The pain was what brought me from my dream.
It was piercing through my body so intensely I was paralyzed.
I blinked in a state of shock.
My head lay on my arms, my front pressed to the bed.
White sheets stared back at me and I groaned.
The pain was so intense I decided to just lay there for as long as I could until my bladder cried out for help.
I groaned out, shifting in bed only to wince painfully.
It hurt like hell. I clenched my hands and took a deep breath only to attempt to move again. It felt as if I had just given birth.
The pain left me pale.
What had I been thinking?
Finally, I could stand and I stared down at the sheets.
A bloody stain stared back at me.
Flashes from the previous night greeted me and I groaned out. The shame finally settled and left me feeling like shit. How could I have done that? How could I have entertained that? I had only told Tate of my dark twisted fantasies and he had laughed at my face before promising to try it once we were married.
I shook the memories away, the guilt hitting me.
I had just opened my legs wide for the man I had been forced to marry, not thinking of Tate. He must have been worried. I hoped he did not come looking for me.
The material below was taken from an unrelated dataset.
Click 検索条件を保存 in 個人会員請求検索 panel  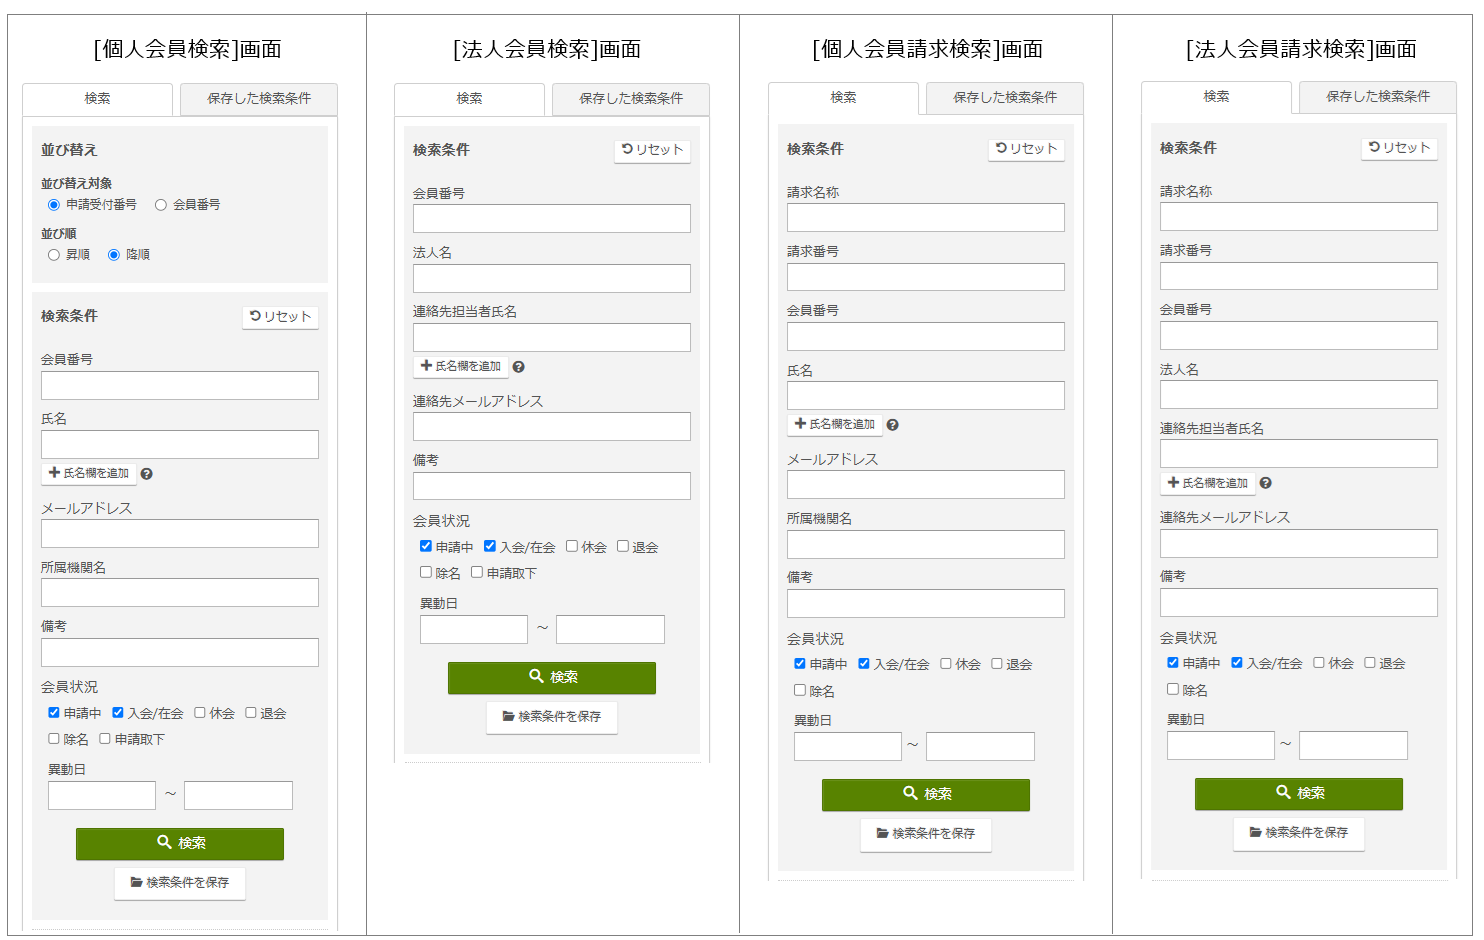click(925, 834)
Again, I thought of my father.
Instead of asking of his well-being, I had been moaning all night. Dread fell over me. I turned and tried to walk but the pain got much worse. It was well deserved. I shouldn’t have cum from my husband taking me so forcefully. I shouldn’t have been so wet. It was wrong.
I cursed only to realize that, unlike the sheets, I was clean, meaning he had cleaned me after I passed out.
I had no memory of what happened after he brutally took my virginity.
A shudder ran down my body with more shame pouring on me. Even as I thought of it then, my pussy couldn’t help but salivate even with the pain coursing through me.
“This is not right.” I cursed but if I could, I would go back and do it all over again.
I knew peeing would be painful but I hadn’t known it would be that bad. I cursed, the pain deep in my cunt.
That asshole held nothing back. An image of him ramming into me flashed and I felt hot instantly. I needed prayer. I needed holy water.
I decided to wash myself then I changed the sheets. Everything happened so slow because of my predicament. There was no way I could make it down the steps so I found myself crawling back to bed in my sweats with sleep soon claiming me.
I was startled out of sleep and the pain had me groaning into the pillow. How could it get worse? I felt raw.
Then suddenly I felt the weight of someone on me and felt the cold air kiss my butt.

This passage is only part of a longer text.